Termina el vergonzoso sketch. Aberrante, susurran las gordas. Desde alguna parte surge un estanque; dentro, hay un acuático bailarín, Proteo-delfín de traje gris que baila y nada, nada y baila. Y nada de nada, gris, gris. Un largo nado gris donde se proyectan imágenes victorianas basadas en relatos de Oscar Wilde, esa gran antena.




Salen los directores, una guitarrita, iluminación simple. La pregunta ¿todo esto, para qué?, ¿para quién? Al que entiende, no le interesa; al que interesa, ya lo oyó, o no lo comprende. De una oscura forma zen, son sus propios maestros, se responden. Para toda la gente, cantan, a pesar de las paredes. Por esas mismas paredes, como en un intento de demoler, de destrabar al fin, remover las cadenas.
Estos muchachos, estos ángeles hijos de barro sólo son canales por los que se expresa un inconsciente colectivo en ebullición, fuerza de la naturaleza humana.





¿Y para qué más? La represión viste un saco azul triste, vive como pidiendo perdón y se esconde a la luz del sol. Para señalar, siempre, para apabullar, golpeando a los vendedores de falsa verdad, alquimistas renegados que colocan cadenas, grilletes de cartón en la mente del hombre ¡esos represores!
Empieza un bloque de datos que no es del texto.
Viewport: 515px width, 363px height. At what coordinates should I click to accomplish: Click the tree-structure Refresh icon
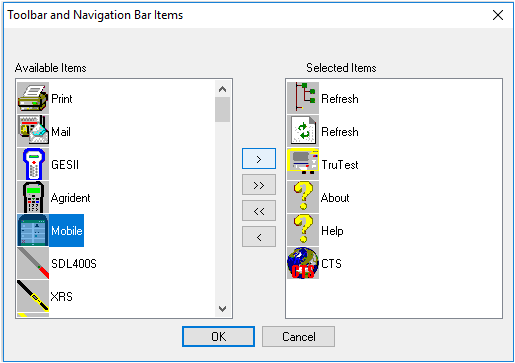pyautogui.click(x=303, y=98)
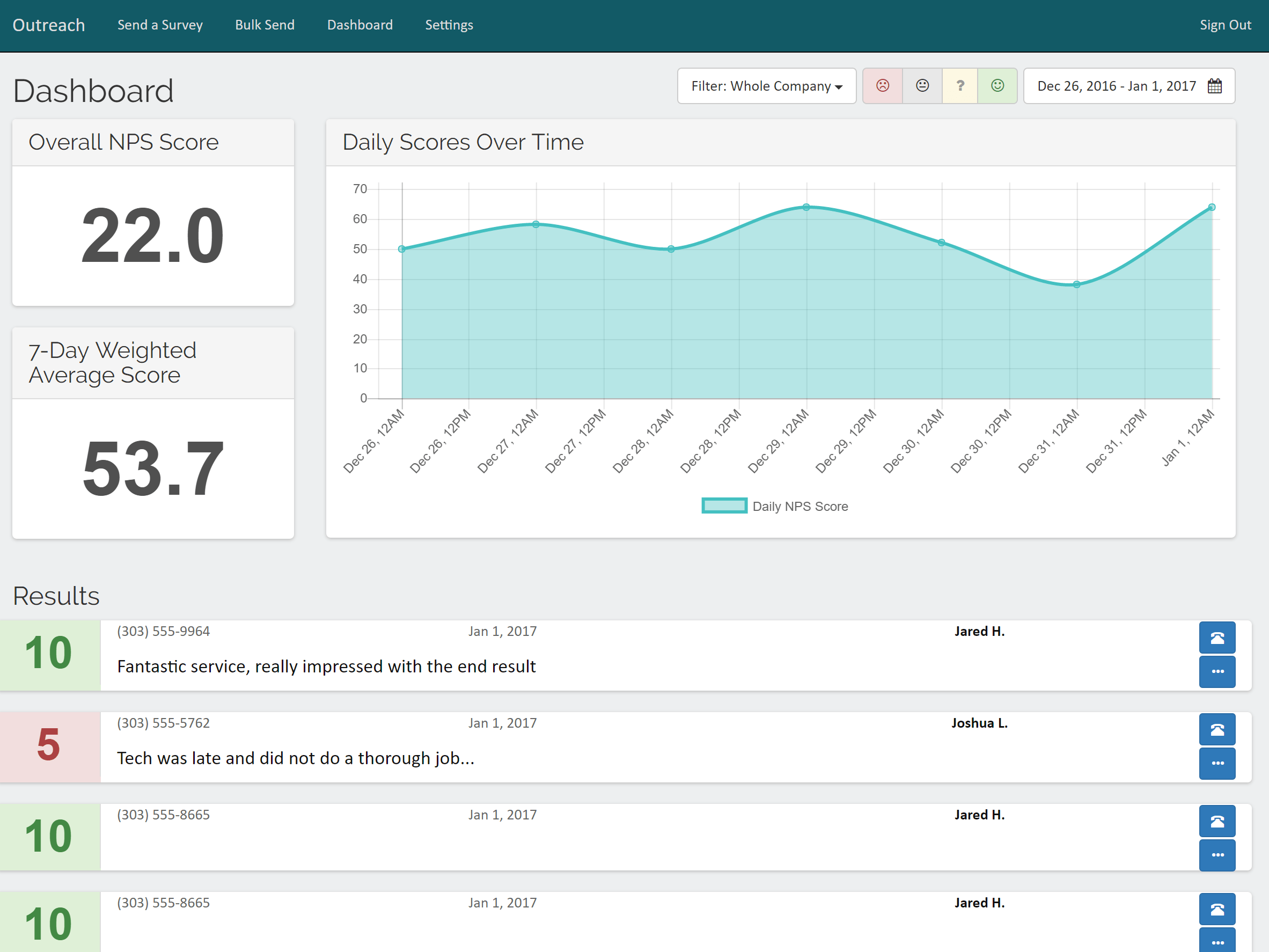
Task: Go to Bulk Send in navigation
Action: 265,25
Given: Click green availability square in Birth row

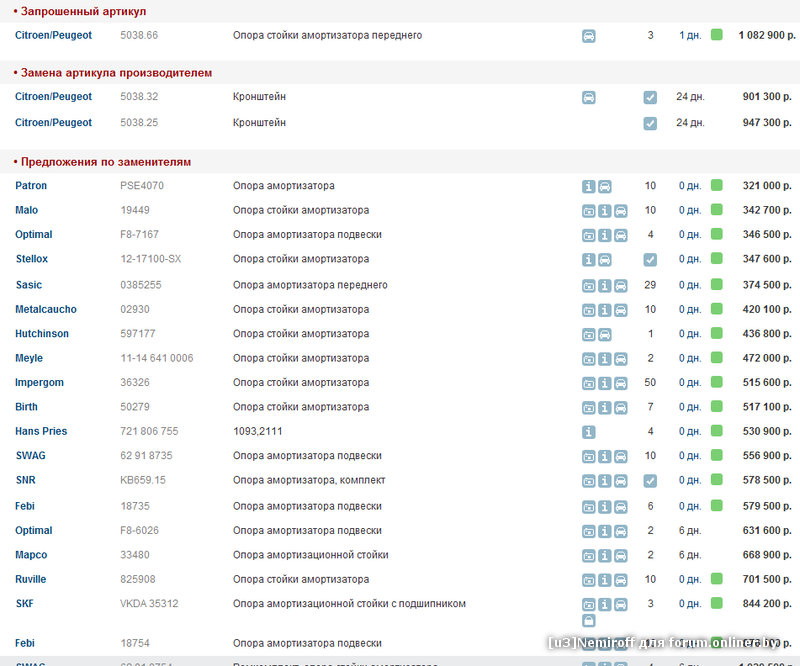Looking at the screenshot, I should click(x=716, y=407).
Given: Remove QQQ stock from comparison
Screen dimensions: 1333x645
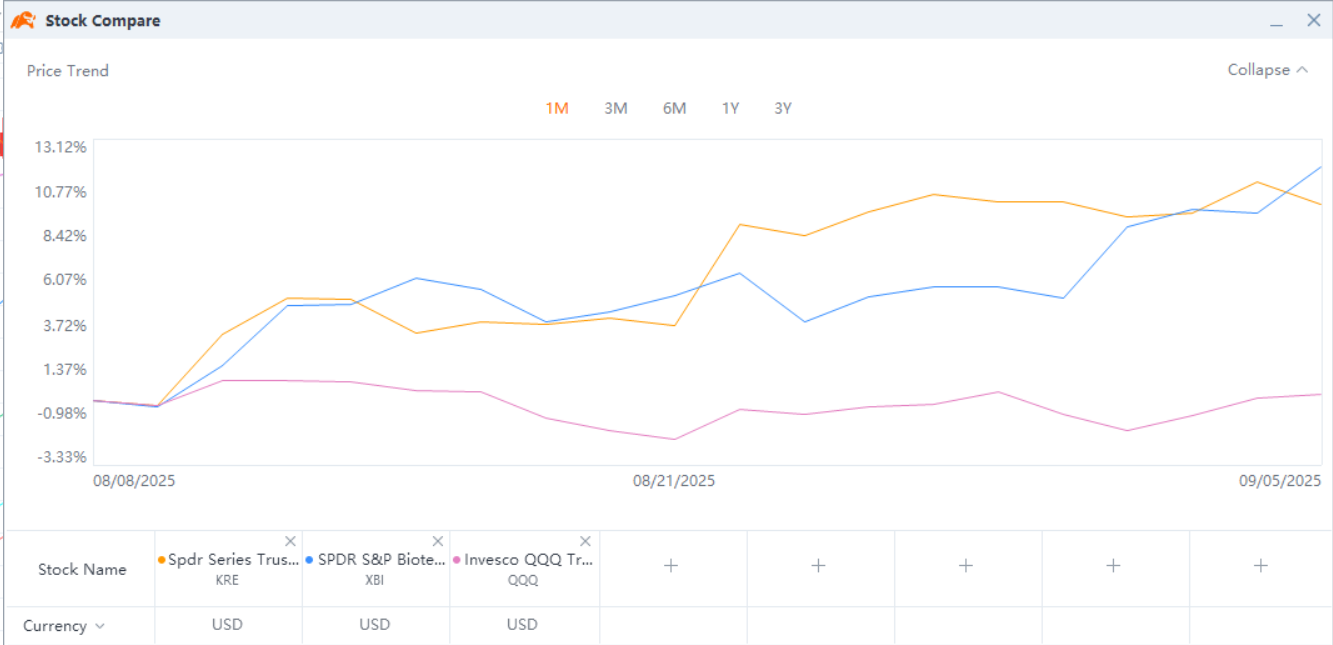Looking at the screenshot, I should click(x=586, y=541).
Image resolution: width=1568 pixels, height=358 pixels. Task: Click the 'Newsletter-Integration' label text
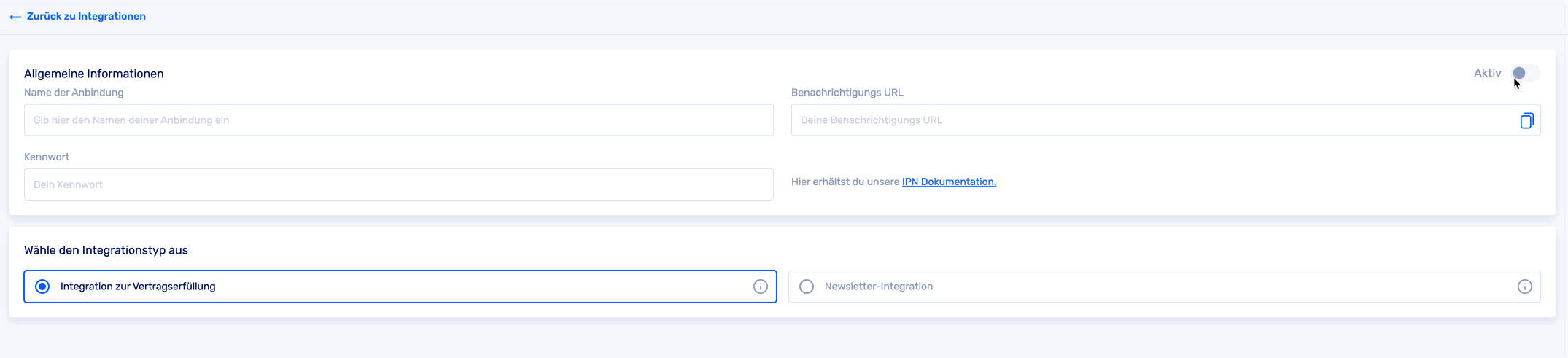point(878,287)

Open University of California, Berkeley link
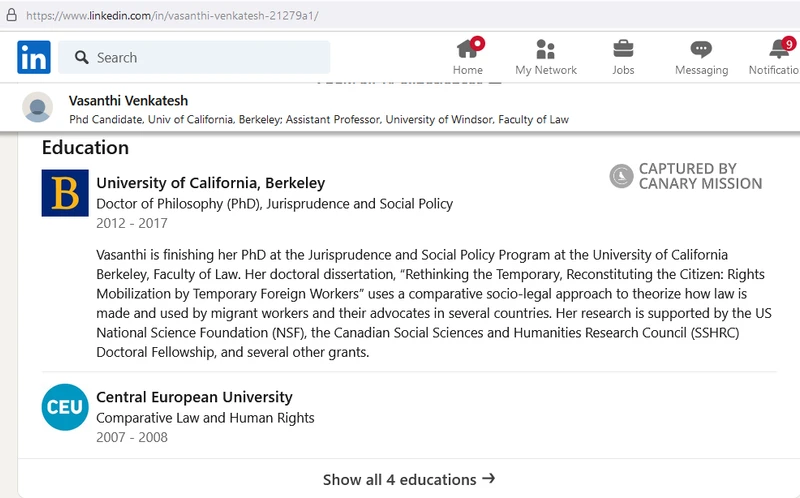[x=211, y=183]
Al final, con las luces encendidas, por fin. Todos los artistas suben al escenario a cantar la canción del Ejército de la Paz. Cae el telón.

La idea es hablar sobre libertad, sobre la mente. Para el próximo número hablaré de lo que verdaderamente quería hablar hoy. El segundo disco de Turf, Siempre Libre.